Research Update - 10th February 2025
What specific achievements were made possible through your pilot grant award?The proposal sought to encapsulate 5F 203 (Figure 1A) within Apoferritin (AFt) nano-sized protein cages. This was achieved. Table 1 and Figure 2 summarise AFt-5F 203 encapsulation and characterisation. In vivo, the tolerability and biocompatibility of this drug delivery vehicle was confirmed. The protein cage alone had no effect on animal weight or behaviour. It also did not impact tumour growth. The proposal sought to grow human-derived breast tumour xenografts in mice. Oestrogen receptor positive (ER+) MCF-7 human-derived tumours were grown subcutaneously (s.c.) and orthotopically – within the mammary fat pads (MFP) of R2G2 mice (Figure 3A). We sought to determine whether AFt-5F 203 is safe to administer and tolerated by the mice.
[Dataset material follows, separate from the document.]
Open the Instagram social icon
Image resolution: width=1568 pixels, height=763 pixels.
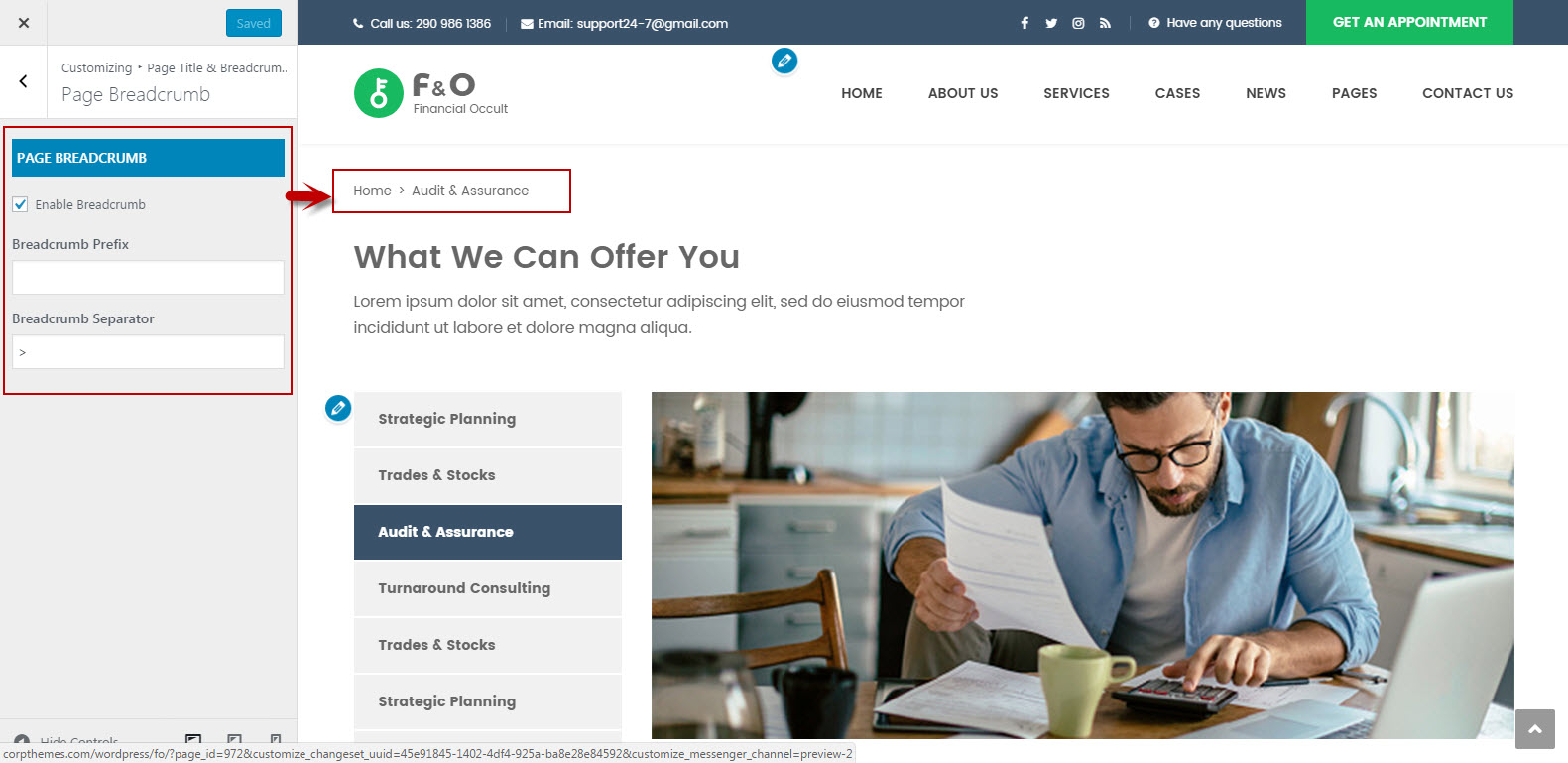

No changes in animal behaviour were reported; weight loss was not significant following treatment of mice with AFt-5F 203. We sought also to examine in vivo tumour growth inhibitory potential of AFt-5F 203. Thus, the efficacy of 5F 203 prodrug Phortress (Figure 1B) was compared with the efficacy of AFt-encapsulated 5F 203. Phortress underwent phase 1 clinical evaluation under the auspices of CRUK. Despite no breast cancer patients being recruited to the trial, stable disease was achieved in ~30% patients – including those patients with renal, lung and colorectal carcinomas. Both Phortress and AFt-5F 203 can be administered i.v. Modest antitumour efficacy (MFP tumour growth inhibition) equivalent to Phortress was achieved with AFt-5F 203 (Figure 3B). Therefore, we conclude that AFt-5F 203 is safe, tolerated and modestly inhibits MFP MCF-7 tumour growth. Further preclinical evaluation is warranted to optimise treatment schedules, examine activity in other breast cancer models and phenotypes and investigate antitumour pharmacology.
How has NBCRC membership benefitted your research and career?Collaboration between colleagues at The University of Nottingham has been facilitated, as well as knowledge-sharing through NBCRC seminars.
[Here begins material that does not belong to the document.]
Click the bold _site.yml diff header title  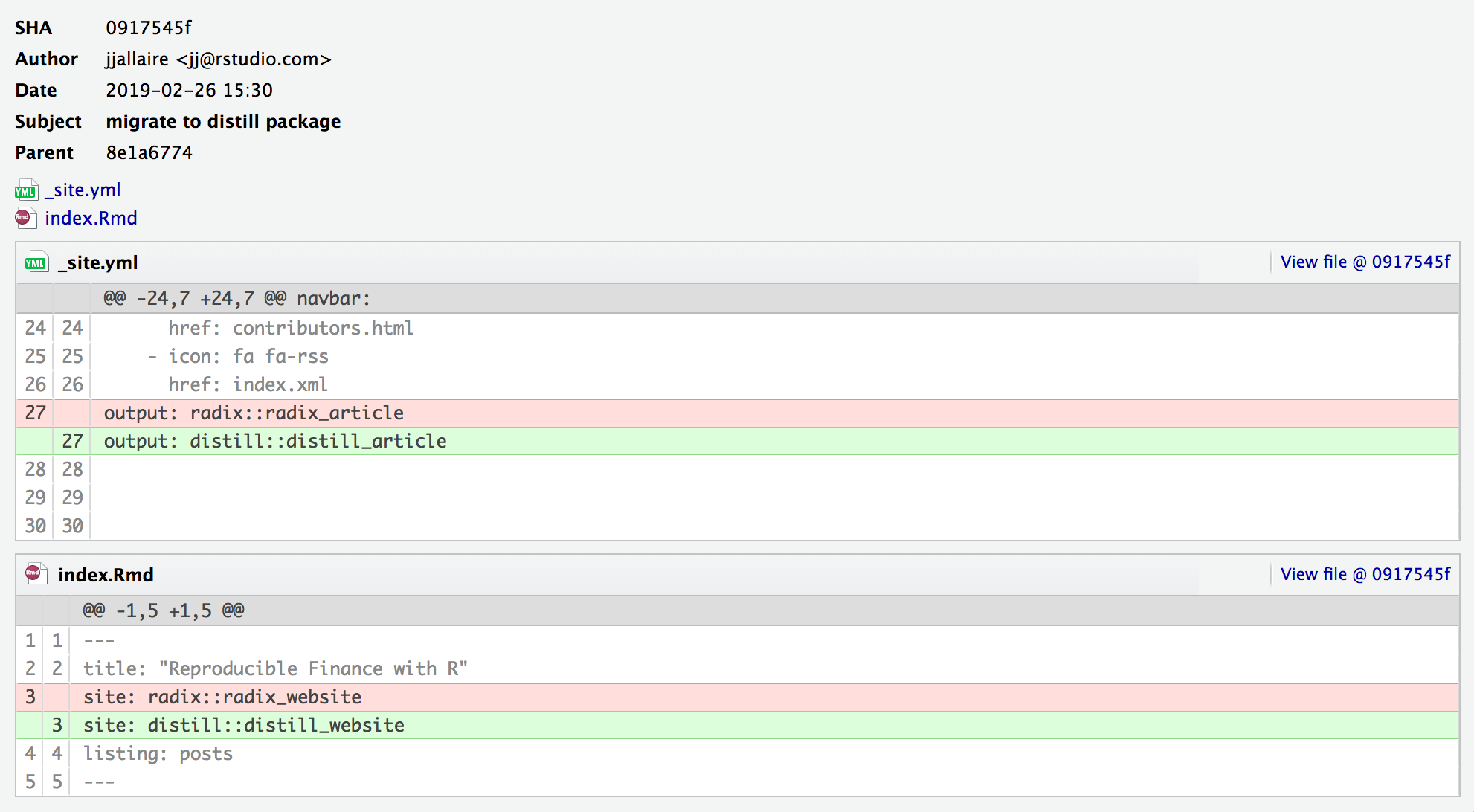pyautogui.click(x=98, y=262)
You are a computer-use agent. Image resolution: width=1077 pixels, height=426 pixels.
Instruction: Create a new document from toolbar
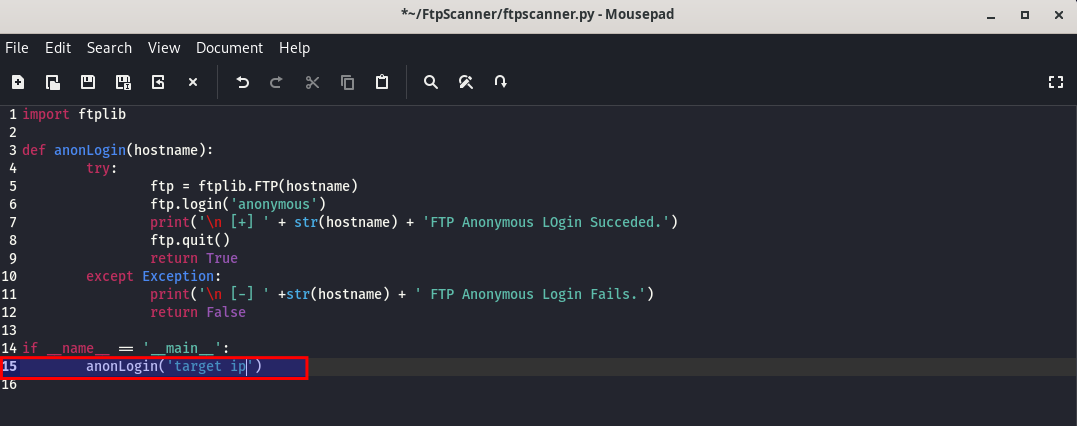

Could you provide a brief update on your current research progress?Current research focusses on development of safe, cancer-selective theranostic agents for breast (and other e.g. brain) cancers. We have significant in vitro evidence of cancer-selectivity – a consequence of AFt-recognition by transferrin receptors, highly expressed (and upregulated) on the membranes of cancer cells leading to endocytosis of AFt-encapsulated cargo. Further preclinical research is required to corroborate translation of this effect in vivo. Current research corroborates the cancer-selectivity, biocompatibility, tolerability of the AFt nanodelivery system, and also demonstrates the ability of AFt delivery to overcome certain mechanisms of inherent or acquired drug resistance. We have recently received a UKRI Engineering Biology award (PI Prof. Neil Thomas; Co-Is DR Tracey Bradshaw, Dr Lyuda Turyanska) to develop, evaluate and optimise engineered AFt protein cages for targeted delivery and intracellular cargo release. AFt cages with HER2 or EGFR1 affibodies conjugated to heavy or light chains are being developed to target (e.g.) HER2+ breast or EGFR+ glioma cancers respectively. Encapsulated within the protein cages will be clinical or experimental anticancer therapeutic agents as well as lead sulfide quantum dots to image and diagnose malignant tissue. Thus, our current research focusses on development of theranostic and therapeutic cancer-targeting AFt delivery systems for breast and brain cancers.